Well, Berry’s prediction proved correct, as Battle amassed 140 total yards for his trusting owners. I must warn you though, Battle didn’t total 140 yards in his first four seasons as a pro combined.
He has long been a special teamer, and just because he is getting extra looks, doesn’t mean he is going to produce like he did against an Indy defense that has allowed more rushing yards than any other team in the NFL this season.
Further complicating the issue, is the fact that Battle left Sunday’s game after taking a vicious hit to the head. While he insists he’s fine, this definitely doesn’t bolster owners’ confidence. I wouldn’t expect much from Battle going forward—at least not on a consistent basis.

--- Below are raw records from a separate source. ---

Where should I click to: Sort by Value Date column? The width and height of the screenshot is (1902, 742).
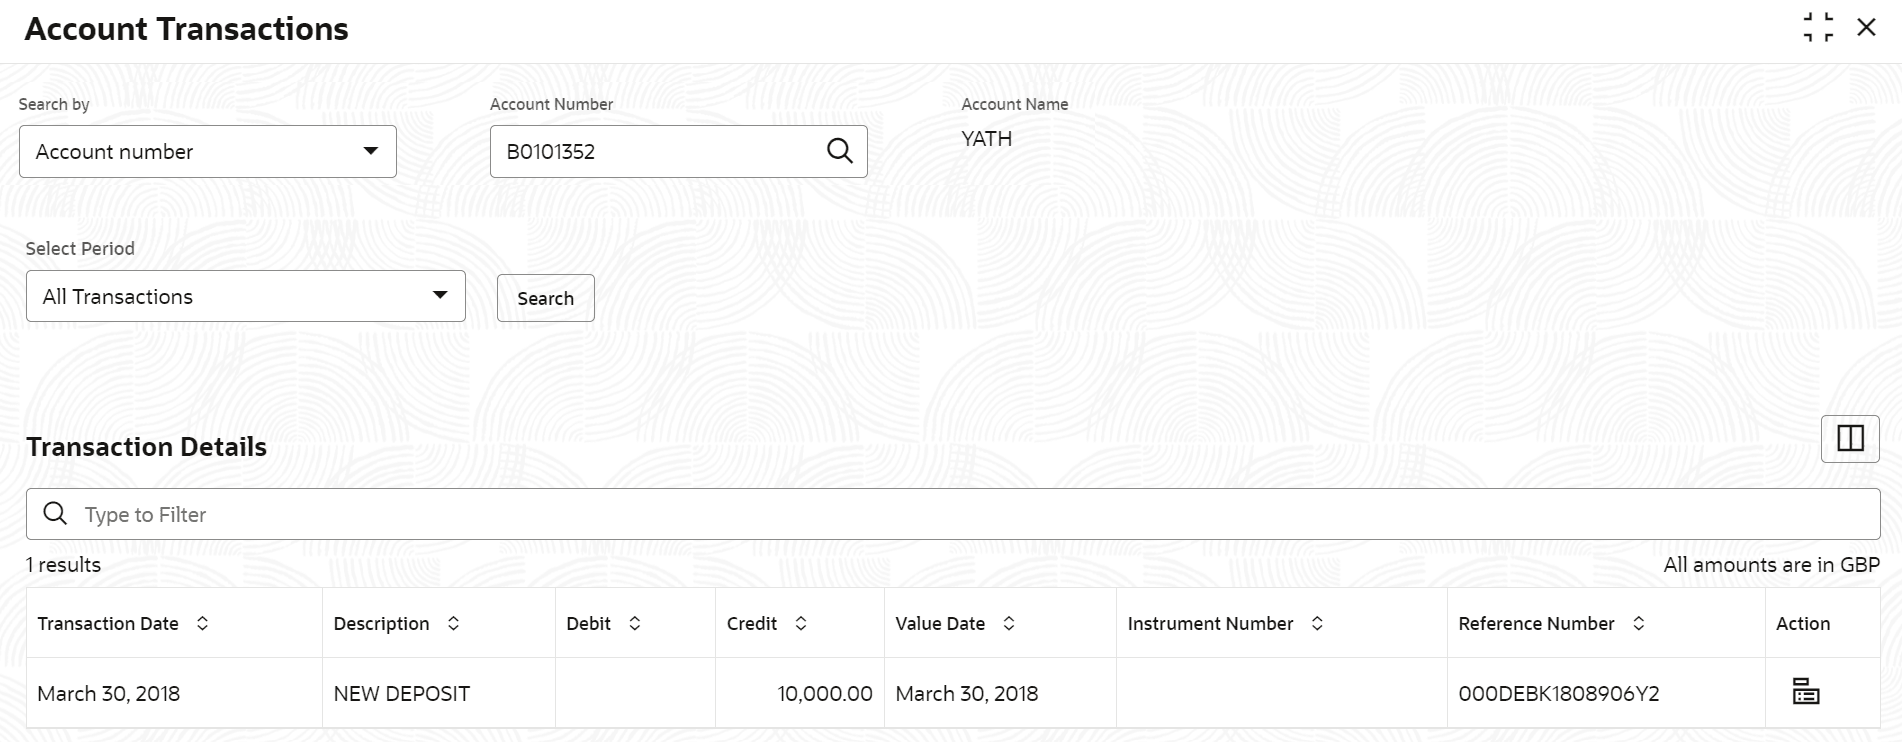pyautogui.click(x=1009, y=624)
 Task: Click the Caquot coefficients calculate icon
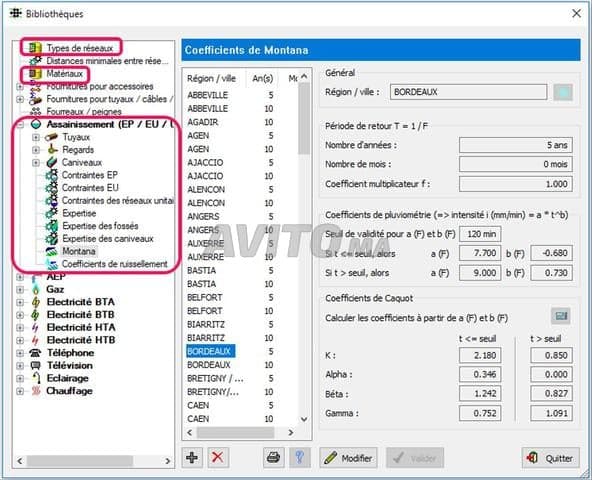pos(561,316)
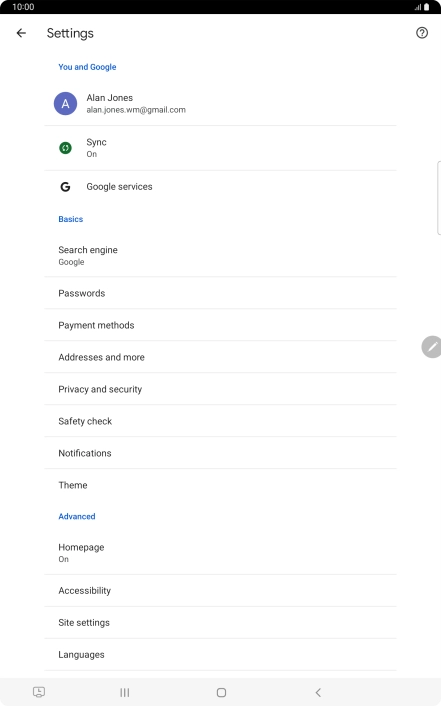Tap the screen capture toolbar icon
This screenshot has width=441, height=706.
(x=39, y=692)
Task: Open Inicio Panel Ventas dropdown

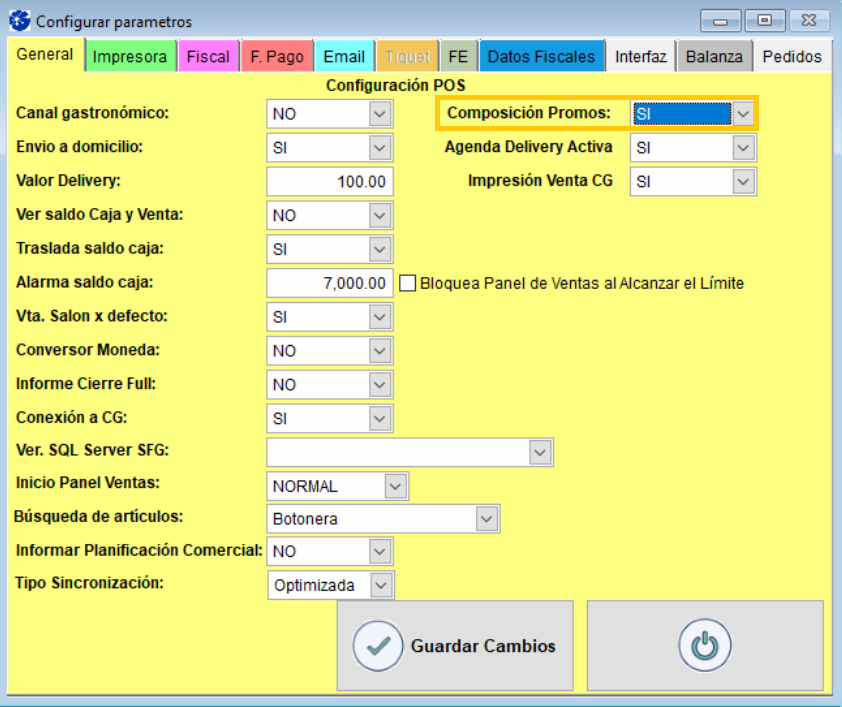Action: (x=396, y=486)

Avant had a career-high nine catches for 139 yards against the Bills on Sunday. However, his performance was tainted by two costly turnovers towards the end of the game. Those turnovers will likely hurt the confidence Avant’s coaches were building in him.
While he should still be productive in the games ahead, it probably won’t be anything near this past week’s performance. Michael Vick’s injury tendencies don’t help matters either.
With Rashard Mendenhall out this past Sunday for the Steelers, it was Isaac Redman—not Jonathan Dwyer—that was expected to stabilize the running game. While Redman wasn’t bad (61 yards on 18 total touches), it was Dwyer that had the big day.
Dwyer rushed for over 100 yards on just 11 carries. However, most of those yards came on one big 76 yard dash. Without that, Dwyer’s average yards per rush would’ve been more mediocre at 3.1.
While he will get his fair share of the carries if Mendenhall misses another game, I doubt he eclipses Redman on the depth chart anytime soon, and as such is probably not worth picking up just yet.
Carter, while pegged as the future running back of the Colts, just hasn’t impressed thus far in the season. Despite getting the goal-line carries, I’m still uncertain on him. See Donald Brown above.